GIVEN TEXT:
— START —
- Home Sweet Home*
The first home that I remember had a well. Its opening was normally covered with a wooden board, which would be removed when we needed to draw water. The yard was all dirt, the roof all black tiles. There was no front gate, and an outbuilding that might have been a barn or a storehouse separated the yard from the alley. Even when the dry, sunny days went on, the rocks in the well were covered in green moss. I remember the yellow dandelions. The flowers bright as stars, taking root between the stone step up to the house and the dirt of the yard and in the corners between walls. One day, after the rain, a tree frog leapt up to the seat ledge around the house. A bright green creature that looked smaller and cleaner than my two-year-old hand. I reached out, and the tree frog hoppity-hopped out of sight. I cried. Why? No one knows. Even I have forgotten the reason, and therefore no one will ever know. I find myself thinking back to those memories. Events that took place but are remembered by no one. The countless moments that disappear with the only beings who remember them. At times I think such moments are meaningless. But the knowledge that they are the very building blocks of a person's life reminds me that those moments couldn't have no meaning at all. A drop of rain in a [End Page 115] storm. A flake of snow in a blizzard. A grain of sand on a beach. Do they make any difference at all, I ask myself. And yet I remember the frog. I remember my sobs, if not the reason. Some memories are stubborn, rooting themselves in our minds while countless others are swept away. Memories I don't know why still remain. The ones I don't choose to keep, but rather seem to have chosen me, to remain with me forever. The tree frog chose me.
— END —
Entries on where items appear:
— START —
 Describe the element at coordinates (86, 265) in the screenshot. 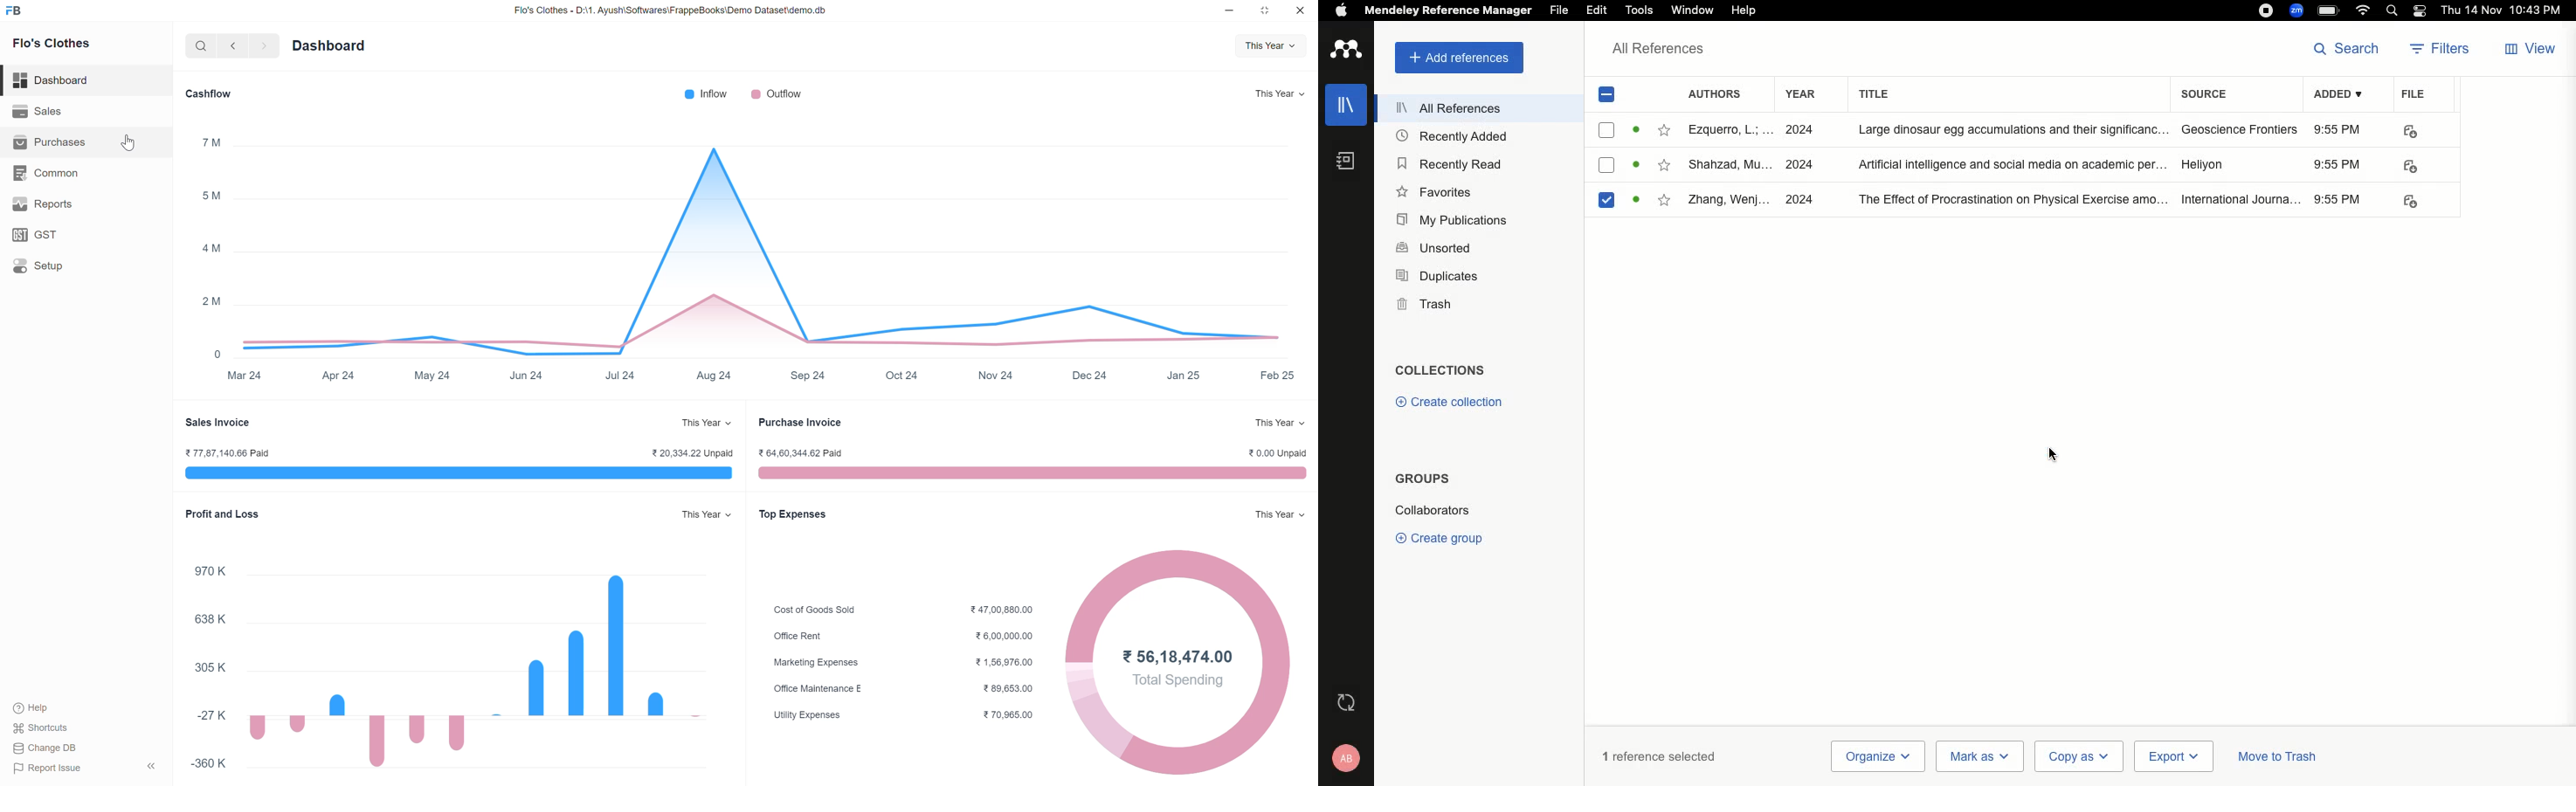

I see `Setup` at that location.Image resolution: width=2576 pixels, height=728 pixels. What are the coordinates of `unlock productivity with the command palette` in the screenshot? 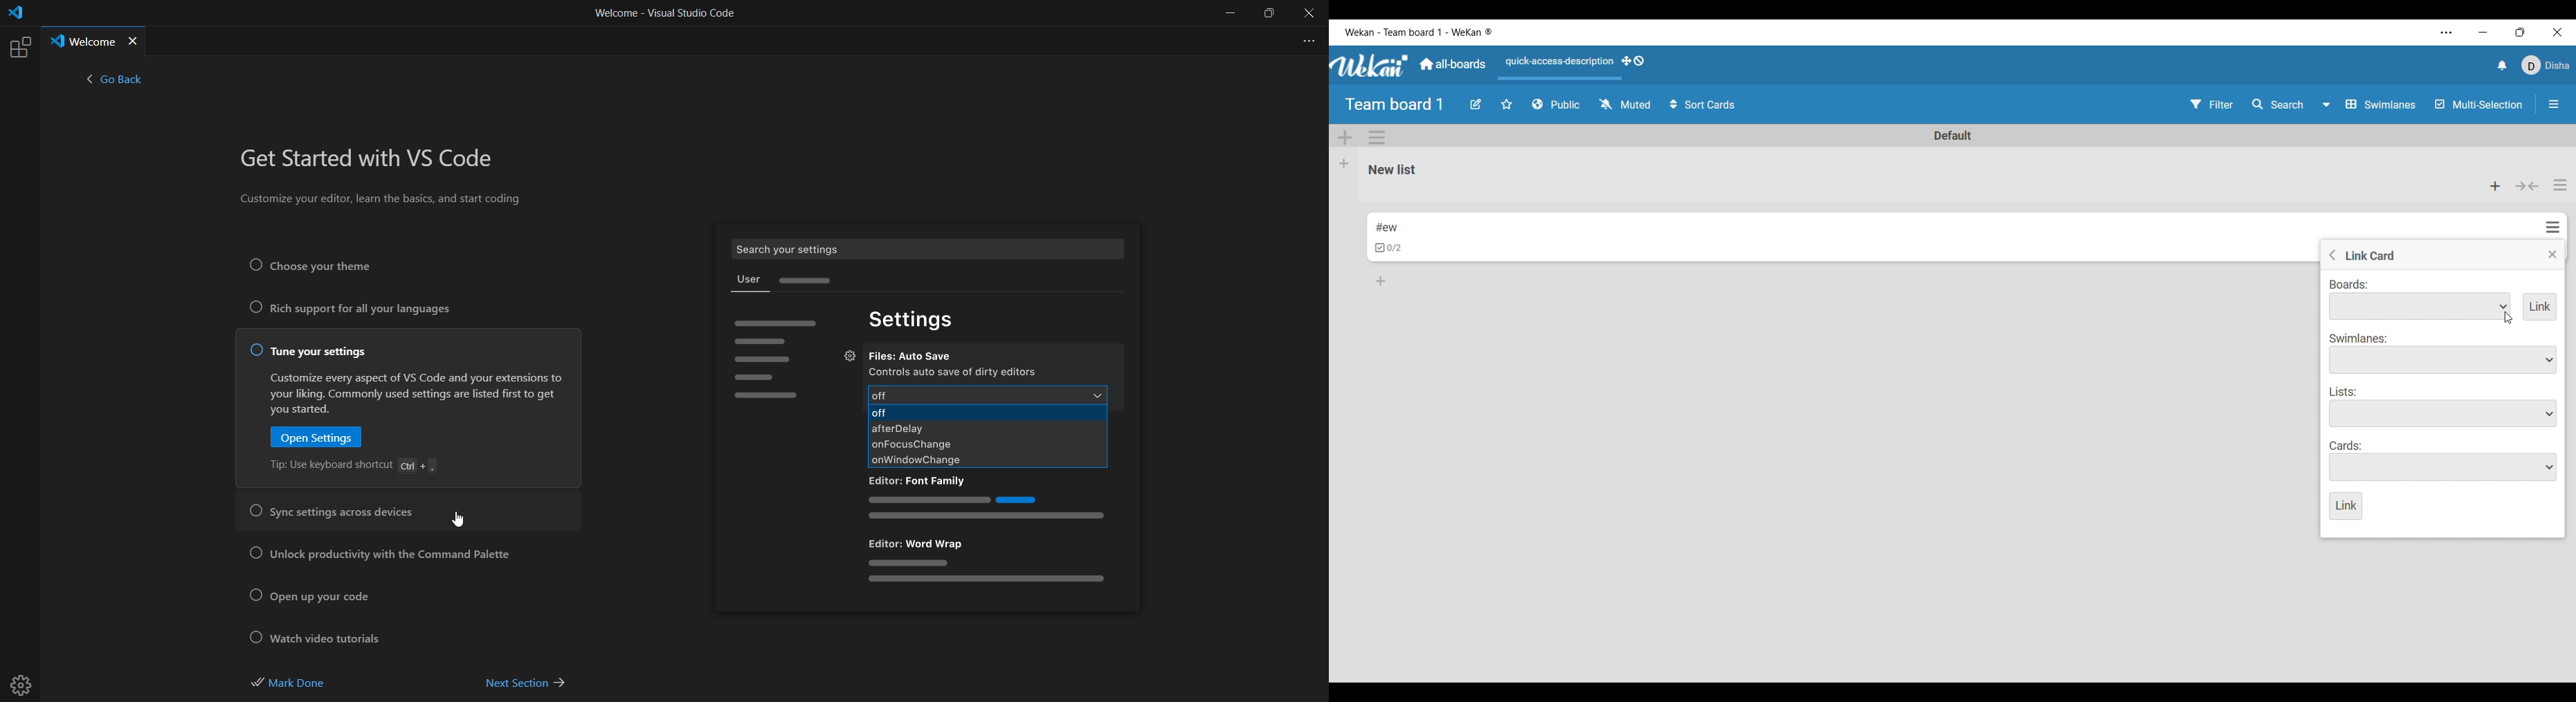 It's located at (380, 554).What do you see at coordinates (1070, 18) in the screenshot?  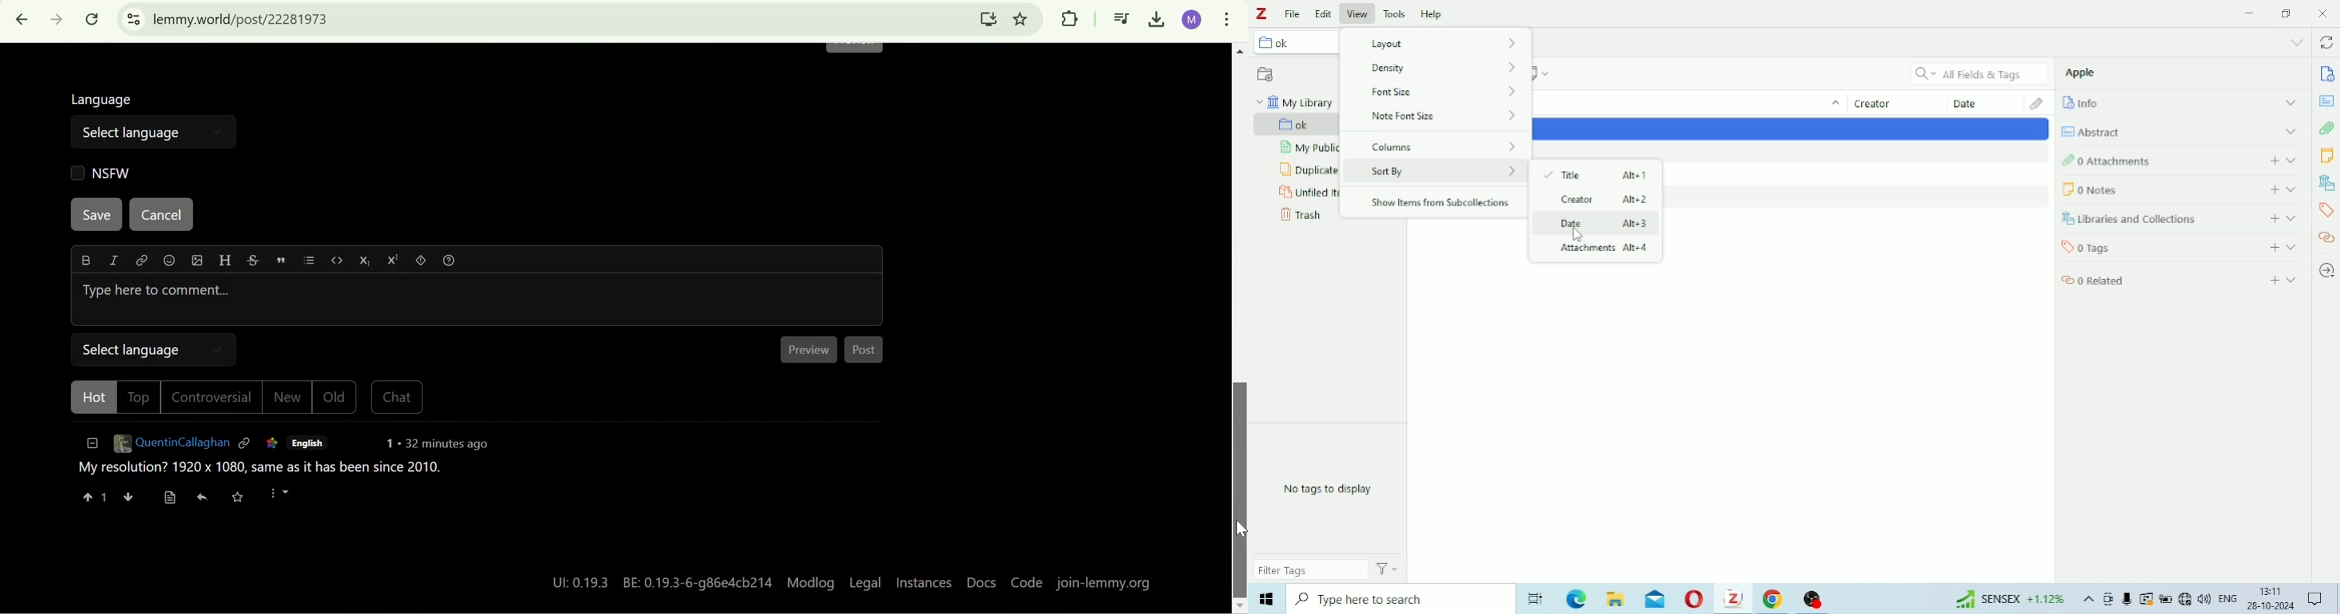 I see `Extensions` at bounding box center [1070, 18].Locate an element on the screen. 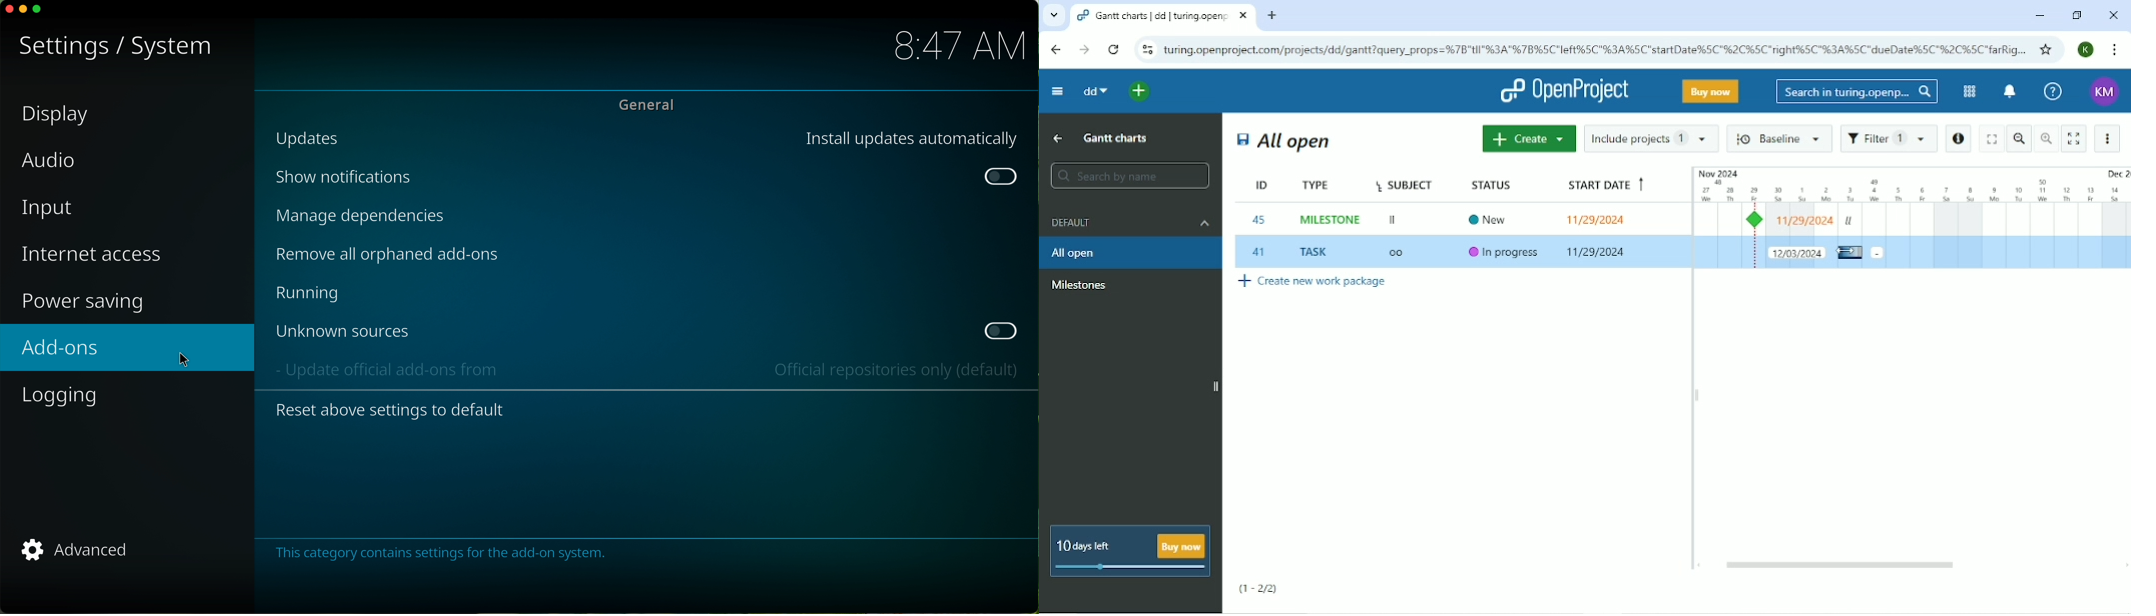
— END —
GOALS:
1. In the essay about the first remembered home, what normally covered the opening of the well?
2. Carry on the essay about the first remembered home, picking up after its final sentence.

IN RESPONSE:
1. A wooden board.

2.
It was not long after that memory that we left that house. The new owners demolished the roofs and the walls and put up new ones made of brick. They filled the well, covered the yard with grassy lawns, and erected a gate. Nothing remains of the old house. Several years ago, I happened to pass by with Mom. I pointed at the brick house, which had aged in the decades since, and mentioned the tiled roofs and the well, and Mom replied in shock that there had indeed been an L-shaped house there, with a well in the middle, but that didn't make sense because I couldn't possibly remember. I thought it was unlikely too, but that was the way of memories. I still have many unlikely memories, and because I see time differently than before, I believe that unlikely things are more likely than they might seem. Can we remember the future? Couldn't we have a different eye on another plane, not like the physical eyes we have, but one that sees events yet to come and remembers them? I stopped assuming that life always flows in one direction, like a book that goes from left to right, from the present to the future. Time is a human language. A measuring tool. A promise. An invention we devised and named. Therefore, it should rightly be open to reinterpretation, like so:
Time does not flow; it radiates.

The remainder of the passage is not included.